Let me reproduce the important steps, with the notation from the question.

As mentioned, the signal is a series of Dirac pulses: $$R(t) = \sum_k\delta(t-t_k),$$ with the added constraint that, on average, there are $R_0$ events per unit time.

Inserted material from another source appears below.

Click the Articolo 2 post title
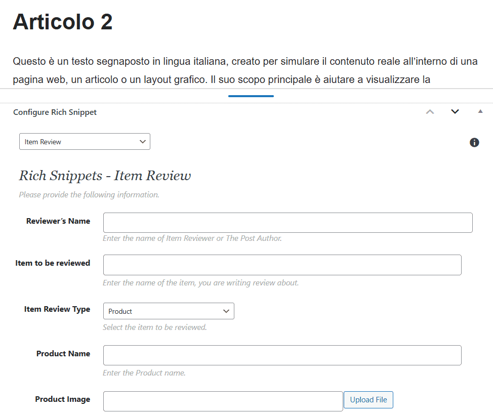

To compute the power spectrum, we first compute the auto correlation function $A(t')$. (I am calling it $A$ because I unfortunately already used the symbol $R$.) $$A(t') \\= \lim_{T\rightarrow\infty}\frac1T\int_{-T/2}^{T/2}R(t)R(t+t')\mathrm dt\\ = \lim_{T\rightarrow\infty} \sum_k\sum_{k'}\int_{-T/2}^{T/2}\delta(t-t_k)\delta(t-t_{k'}+t')\mathrm dt\\ = \lim_{T\rightarrow\infty} \frac1T \sum_k\sum_{k'} \delta(t_k-t_{k'}+t')\\ \sim R_0\delta(t').$$

Admittedly the last step is somewhat steep. More details in the link above.

By the Wiener–Khinchin theorem, I can then compute the PSD: $$S(f) = R_0.$$

Note: the reference above includes an extra factor 2, which is because the author considers the PSD for positive frequencies only.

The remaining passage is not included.